> 本文
---

EV普及をにらんだシェルの一手、充電施設ボルタ買収

Getty Images

石油大手Shell(シェル)は3月31日、3000カ所以上の電気自動車(EV)充電施設を運営する米Volta(ボルタ)の買収完了を発表した。

買収額は約1億6900万ドル(約220億円)だ。財務データが入手可能な直近の12カ月間で、ボルタは約2億5000万ドル(約330億円)の損失を出した。業績からすると、買収は理に適っていない。

しかしこの買収は戦略的なものだ。シェルは米国のガソリンスタンド業界のリーダーで、49州に約1万4000のガソリンスタンドを展開している。経営陣は消費者が今後EVを導入し、給油しなくなったときにそれらのガソリンスタンドが直面する事態に対処する必要がある。

そうした事態は、米国内のガソリンスタンドに併設されている7万1000店超のコンビニエンスストアに起こることでもある。

---

> 依頼
シェルによるボルタ買収を扱った本文を、一字一句違えずに全文書き出してください。 データは本課題には一切関係しません。

> 提供データ
---

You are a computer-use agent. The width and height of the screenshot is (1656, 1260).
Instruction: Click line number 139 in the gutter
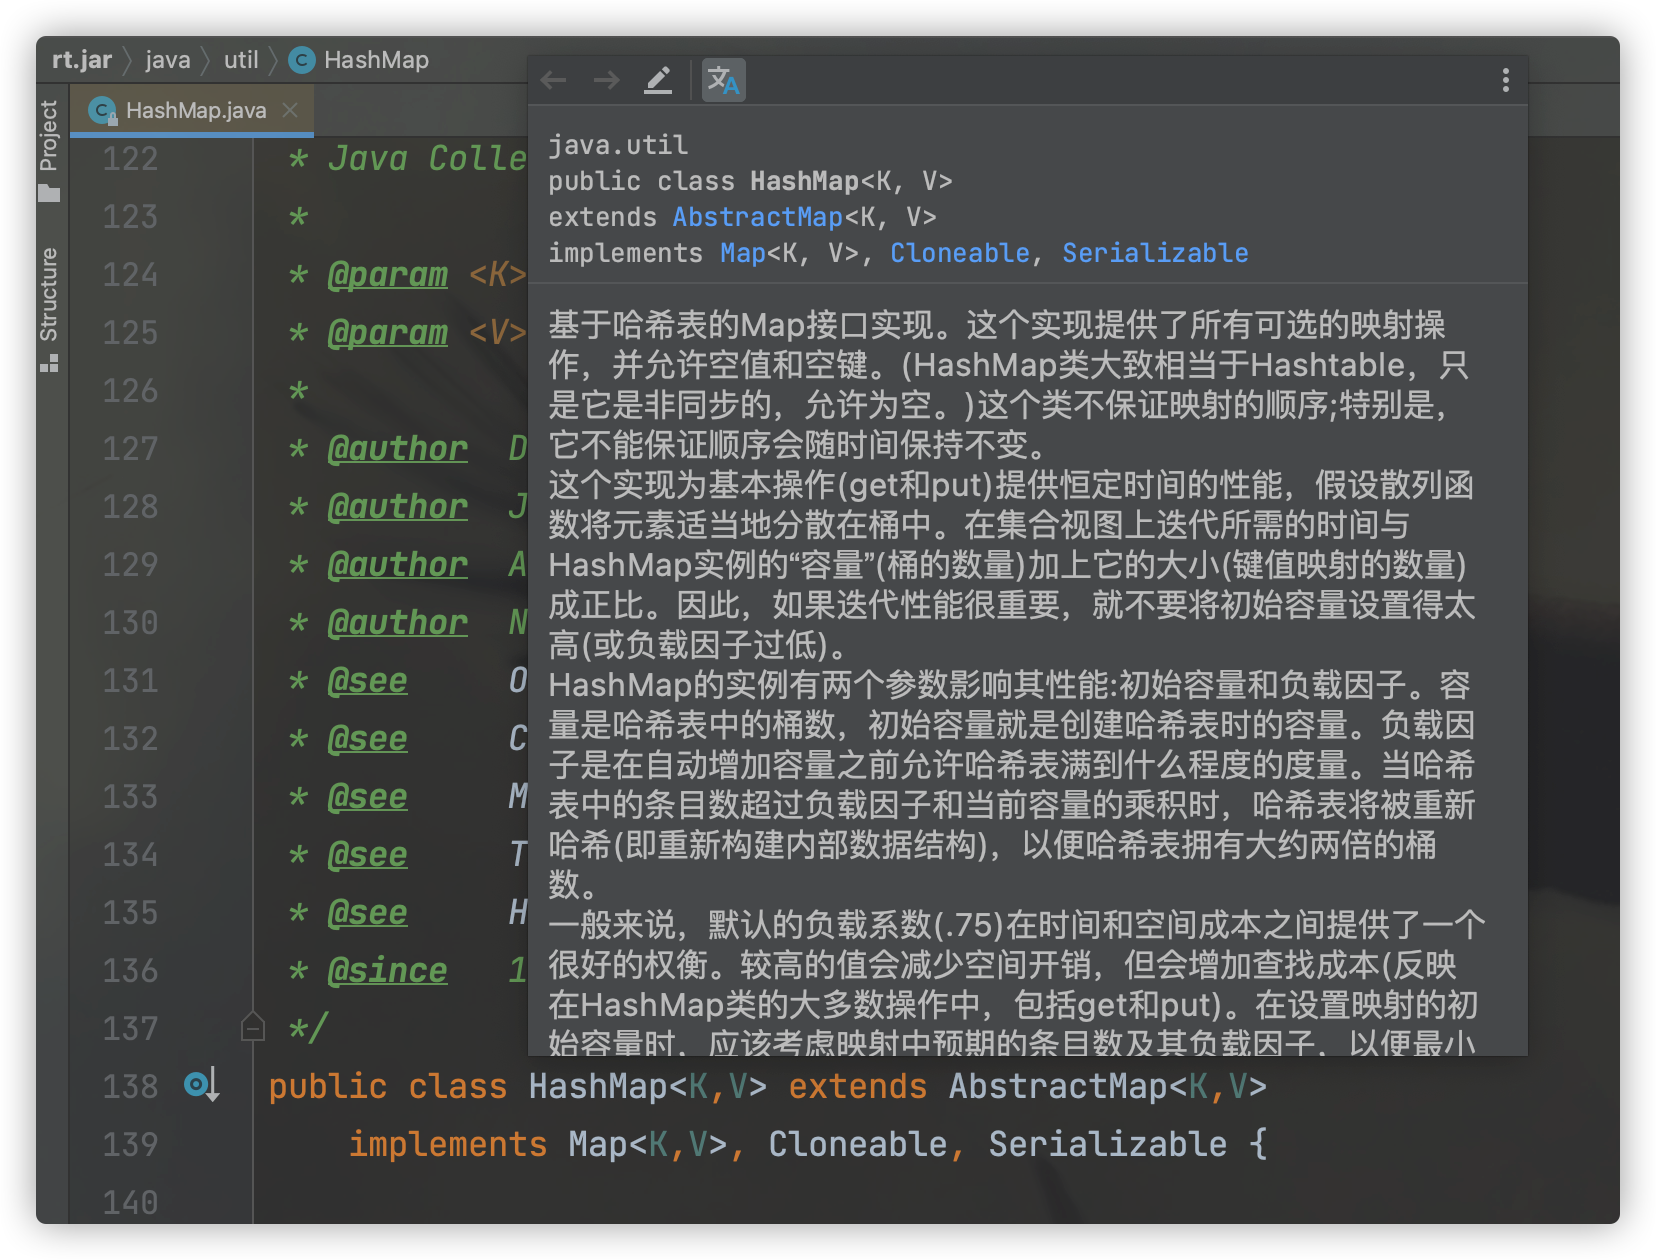(131, 1144)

---

> 解答
EV普及をにらんだシェルの一手、充電施設ボルタ買収

Getty Images

石油大手Shell(シェル)は3月31日、3000カ所以上の電気自動車(EV)充電施設を運営する米Volta(ボルタ)の買収完了を発表した。

買収額は約1億6900万ドル(約220億円)だ。財務データが入手可能な直近の12カ月間で、ボルタは約2億5000万ドル(約330億円)の損失を出した。業績からすると、買収は理に適っていない。

しかしこの買収は戦略的なものだ。シェルは米国のガソリンスタンド業界のリーダーで、49州に約1万4000のガソリンスタンドを展開している。経営陣は消費者が今後EVを導入し、給油しなくなったときにそれらのガソリンスタンドが直面する事態に対処する必要がある。

そうした事態は、米国内のガソリンスタンドに併設されている7万1000店超のコンビニエンスストアに起こることでもある。